== PASSAGE FOR REVIEW

Transwestern
- Founded: 1978
- Headquarters: Houston, Texas
- Key people: Robert Duncan, Chairman Larry Heard, CEO Steve Harding, COO Adam Altsuler, CFO, Allison Allen, Chief Human Resources Officer Frances Thomson, Chief Marketing Officer Bruce Ford President, East Region Chip Clarke, President, Americas, Greg Munson, President TRS, Carleton Riser, President TDC, Charles Hazen President TIG
- Number of employees: More than 2,100
- Subsidiaries: Ridge Development Delta Associates Transwestern Realty Finance Partners, L.L.C.
- Website: transwestern.com

= Transwestern =

Real estate firm

Transwestern is a privately held real estate firm providing Agency Leasing, Tenant Advisory, Capital Markets, Asset Services and Research to owners of commercial real estate. Additionally, they have expertise in development and investment management.

== Services ==

- Advisory Groups
- Agency Leasing
- Asset Services
- Capital Markets
- Consulting Services
- Technology
- Tenant Advisory + Workplace Solutions

==History==

In 1978, the company was founded as a real estate development company by Robert Duncan.

During the recession of the late 1980s and early 1990s, the company converted into a services business.

Beginning in 1994, the company expanded into the West, Southwest and Midwest regions of the United States.

In 1995, the company acquired Delta Associates, a provider of market research.

In 1998, the company acquired Carey Winston, the largest commercial real estate broker in the Washington, D.C. metropolitan area. That year, Transwestern Commercial co-founder and chairman Randall K. Rowe was elected chairman of the National Realty Committee.

In the early 2000s, Transwestern Real Estate Services expanded into 30 markets.

In January 2001, the company brokered a $113 million, 15-year lease for Oblon in Arlington, Virginia.

In January 2011, Transwestern acquired Fort Worth-based NAI Huff Partners.

In 2013, Transwestern Development Company was established to develop speculative and build-to-suit projects.

In September 2013, Transwestern acquired the Boston firm of Richards Barry Joyce & Partners LLC.

In January 2014, the company acquired Epic Realty Partners LLC, based in Chicago, Illinois, to grow its industrial business.

In March 2014, the company formed a joint venture with the principals of Chicago-based Ridge Property Trust called Ridge Development to expand its industrial development platform.

In February 2015, Transwestern Strategic Partners, the discretionary investment management arm of the company, acquired a property in Scottsdale, Arizona for $58.5 million.

In March 2017, the company acquired Chicago-based tenant advisory firm Tru Office Advisors.

In May 2022, Transwestern expanded its North American presence through alliance with Canada-based ENCOR Advisors.

In 2022, Transwestern Hospitality Group was created to focus on hospitality, investment, development and operations.

In January 2023, Transwestern acquired MB Real Estate in Chicago and boutique firms in Washington D.C.

====
== SUPPLIED DATA

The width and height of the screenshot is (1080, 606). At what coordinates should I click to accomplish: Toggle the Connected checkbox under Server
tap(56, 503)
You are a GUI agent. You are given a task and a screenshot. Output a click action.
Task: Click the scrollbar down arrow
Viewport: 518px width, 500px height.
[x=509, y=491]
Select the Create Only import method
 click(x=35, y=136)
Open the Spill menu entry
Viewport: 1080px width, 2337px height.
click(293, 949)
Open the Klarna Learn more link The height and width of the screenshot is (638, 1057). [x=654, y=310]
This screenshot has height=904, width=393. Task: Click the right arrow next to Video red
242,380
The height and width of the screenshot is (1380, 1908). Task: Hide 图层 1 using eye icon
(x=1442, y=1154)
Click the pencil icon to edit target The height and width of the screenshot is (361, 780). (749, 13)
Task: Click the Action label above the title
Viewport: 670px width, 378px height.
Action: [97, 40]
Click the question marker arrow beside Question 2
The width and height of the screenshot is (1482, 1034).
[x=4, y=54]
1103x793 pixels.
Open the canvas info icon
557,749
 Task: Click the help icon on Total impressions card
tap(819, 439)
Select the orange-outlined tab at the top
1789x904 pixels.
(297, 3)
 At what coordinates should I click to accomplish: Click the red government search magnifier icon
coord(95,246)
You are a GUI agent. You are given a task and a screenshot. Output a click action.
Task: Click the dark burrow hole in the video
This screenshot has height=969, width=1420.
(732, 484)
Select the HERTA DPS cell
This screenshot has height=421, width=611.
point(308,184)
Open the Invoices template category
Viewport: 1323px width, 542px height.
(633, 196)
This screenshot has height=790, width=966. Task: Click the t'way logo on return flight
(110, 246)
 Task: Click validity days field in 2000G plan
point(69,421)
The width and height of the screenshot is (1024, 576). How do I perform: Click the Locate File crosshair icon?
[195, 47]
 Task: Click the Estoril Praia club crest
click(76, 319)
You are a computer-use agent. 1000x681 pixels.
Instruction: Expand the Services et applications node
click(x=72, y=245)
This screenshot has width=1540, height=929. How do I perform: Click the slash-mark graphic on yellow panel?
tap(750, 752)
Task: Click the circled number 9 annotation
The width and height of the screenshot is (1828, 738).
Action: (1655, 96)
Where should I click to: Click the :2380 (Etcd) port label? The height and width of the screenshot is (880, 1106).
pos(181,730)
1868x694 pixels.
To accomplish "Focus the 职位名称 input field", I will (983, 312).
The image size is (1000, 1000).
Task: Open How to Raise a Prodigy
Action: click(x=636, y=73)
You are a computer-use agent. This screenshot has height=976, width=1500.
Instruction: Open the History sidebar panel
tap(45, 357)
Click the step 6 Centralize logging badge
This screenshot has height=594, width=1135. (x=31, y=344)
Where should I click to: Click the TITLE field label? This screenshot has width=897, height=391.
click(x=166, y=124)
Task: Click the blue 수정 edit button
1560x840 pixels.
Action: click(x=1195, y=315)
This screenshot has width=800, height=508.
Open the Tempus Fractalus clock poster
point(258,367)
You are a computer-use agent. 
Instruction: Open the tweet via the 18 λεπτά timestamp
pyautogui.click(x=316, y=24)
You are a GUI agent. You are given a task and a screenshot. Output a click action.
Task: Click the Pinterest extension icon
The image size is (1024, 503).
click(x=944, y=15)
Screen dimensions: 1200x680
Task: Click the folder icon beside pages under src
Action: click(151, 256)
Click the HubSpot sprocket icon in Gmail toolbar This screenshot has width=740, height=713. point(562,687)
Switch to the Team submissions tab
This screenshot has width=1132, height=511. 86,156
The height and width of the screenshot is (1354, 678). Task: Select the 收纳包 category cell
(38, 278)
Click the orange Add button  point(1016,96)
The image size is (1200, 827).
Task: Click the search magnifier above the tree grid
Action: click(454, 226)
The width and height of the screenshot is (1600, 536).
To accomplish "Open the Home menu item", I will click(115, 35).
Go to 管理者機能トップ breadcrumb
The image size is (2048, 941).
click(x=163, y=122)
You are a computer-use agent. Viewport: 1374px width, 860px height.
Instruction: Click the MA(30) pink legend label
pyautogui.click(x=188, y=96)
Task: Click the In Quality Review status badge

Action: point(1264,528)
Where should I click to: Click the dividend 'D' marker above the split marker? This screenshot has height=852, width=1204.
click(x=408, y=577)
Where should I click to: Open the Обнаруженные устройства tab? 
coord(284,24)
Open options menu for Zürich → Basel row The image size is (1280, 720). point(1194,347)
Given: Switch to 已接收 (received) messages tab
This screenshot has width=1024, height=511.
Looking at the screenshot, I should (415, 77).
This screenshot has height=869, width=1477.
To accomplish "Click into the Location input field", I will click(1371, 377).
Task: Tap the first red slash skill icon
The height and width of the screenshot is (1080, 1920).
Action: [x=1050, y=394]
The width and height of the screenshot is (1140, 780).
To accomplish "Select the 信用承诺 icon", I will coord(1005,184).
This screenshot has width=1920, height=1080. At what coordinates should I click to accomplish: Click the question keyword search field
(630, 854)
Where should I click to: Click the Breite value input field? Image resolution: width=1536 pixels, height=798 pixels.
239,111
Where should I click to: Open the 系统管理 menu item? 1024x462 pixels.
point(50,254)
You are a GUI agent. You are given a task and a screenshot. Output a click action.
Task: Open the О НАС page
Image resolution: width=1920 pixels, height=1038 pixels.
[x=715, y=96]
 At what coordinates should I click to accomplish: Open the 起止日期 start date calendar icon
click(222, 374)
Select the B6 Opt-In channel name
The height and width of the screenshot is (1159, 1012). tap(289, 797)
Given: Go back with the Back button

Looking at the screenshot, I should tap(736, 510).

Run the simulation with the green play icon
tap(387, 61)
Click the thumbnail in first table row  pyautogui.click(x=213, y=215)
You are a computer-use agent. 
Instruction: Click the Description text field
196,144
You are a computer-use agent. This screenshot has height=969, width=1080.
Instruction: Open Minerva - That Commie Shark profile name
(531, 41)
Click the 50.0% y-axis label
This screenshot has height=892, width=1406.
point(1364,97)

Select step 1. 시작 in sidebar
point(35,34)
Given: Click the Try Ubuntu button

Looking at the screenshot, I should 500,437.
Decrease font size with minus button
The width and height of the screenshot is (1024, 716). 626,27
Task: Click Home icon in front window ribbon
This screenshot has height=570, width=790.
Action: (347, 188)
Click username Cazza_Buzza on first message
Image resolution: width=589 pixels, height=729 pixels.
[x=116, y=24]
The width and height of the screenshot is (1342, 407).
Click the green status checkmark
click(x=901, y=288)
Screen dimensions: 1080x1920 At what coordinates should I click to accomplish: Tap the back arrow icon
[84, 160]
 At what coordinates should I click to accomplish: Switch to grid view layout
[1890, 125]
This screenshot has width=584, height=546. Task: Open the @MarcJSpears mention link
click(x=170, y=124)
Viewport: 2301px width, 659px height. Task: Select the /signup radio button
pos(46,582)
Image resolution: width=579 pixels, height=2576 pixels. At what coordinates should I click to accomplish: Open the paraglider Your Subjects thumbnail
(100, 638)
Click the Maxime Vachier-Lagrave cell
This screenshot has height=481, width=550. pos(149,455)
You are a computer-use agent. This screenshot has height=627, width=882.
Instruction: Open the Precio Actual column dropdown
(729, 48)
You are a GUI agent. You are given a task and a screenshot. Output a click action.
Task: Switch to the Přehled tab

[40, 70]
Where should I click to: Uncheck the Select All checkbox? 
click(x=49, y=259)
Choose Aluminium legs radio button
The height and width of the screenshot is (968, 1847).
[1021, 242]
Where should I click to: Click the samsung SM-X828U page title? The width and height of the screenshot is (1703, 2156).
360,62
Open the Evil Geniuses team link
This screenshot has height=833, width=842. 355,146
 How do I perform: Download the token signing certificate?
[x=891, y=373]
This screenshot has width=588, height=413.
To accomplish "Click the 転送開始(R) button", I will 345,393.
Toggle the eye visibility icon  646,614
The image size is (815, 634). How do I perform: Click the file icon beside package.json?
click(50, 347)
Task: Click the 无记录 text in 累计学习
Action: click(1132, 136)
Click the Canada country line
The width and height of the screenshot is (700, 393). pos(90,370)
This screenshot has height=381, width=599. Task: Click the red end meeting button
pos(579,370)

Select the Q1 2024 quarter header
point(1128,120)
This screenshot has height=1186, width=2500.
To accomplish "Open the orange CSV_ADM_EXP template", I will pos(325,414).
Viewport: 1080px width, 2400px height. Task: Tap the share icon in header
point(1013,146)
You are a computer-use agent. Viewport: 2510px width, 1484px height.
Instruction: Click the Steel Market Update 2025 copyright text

====

*REQUIRED ACTIONS*:
A. Do these statements agree with the Transwestern article? (i) The company began as a real estate development company. (ii) The company acquired Delta Associates in 1998. (iii) Transwestern is a publicly traded firm. Answer yes or no for each, and quote the words from the article that decide it.
B. Please repeat everything in the Transwestern article from "In September 2013, Transwestern" down to "Tru Office Advisors.".
The records have no connection to the Transwestern article.

*ANSWERS BELOW*:
A.
(i) Yes: "In 1978, the company was founded as a real estate development company by Robert Duncan."
(ii) No: "In 1995, the company acquired Delta Associates, a provider of market research."
(iii) No: "Transwestern is a privately held real estate firm"

B.
In September 2013, Transwestern acquired the Boston firm of Richards Barry Joyce & Partners LLC.

In January 2014, the company acquired Epic Realty Partners LLC, based in Chicago, Illinois, to grow its industrial business.

In March 2014, the company formed a joint venture with the principals of Chicago-based Ridge Property Trust called Ridge Development to expand its industrial development platform.

In February 2015, Transwestern Strategic Partners, the discretionary investment management arm of the company, acquired a property in Scottsdale, Arizona for $58.5 million.

In March 2017, the company acquired Chicago-based tenant advisory firm Tru Office Advisors.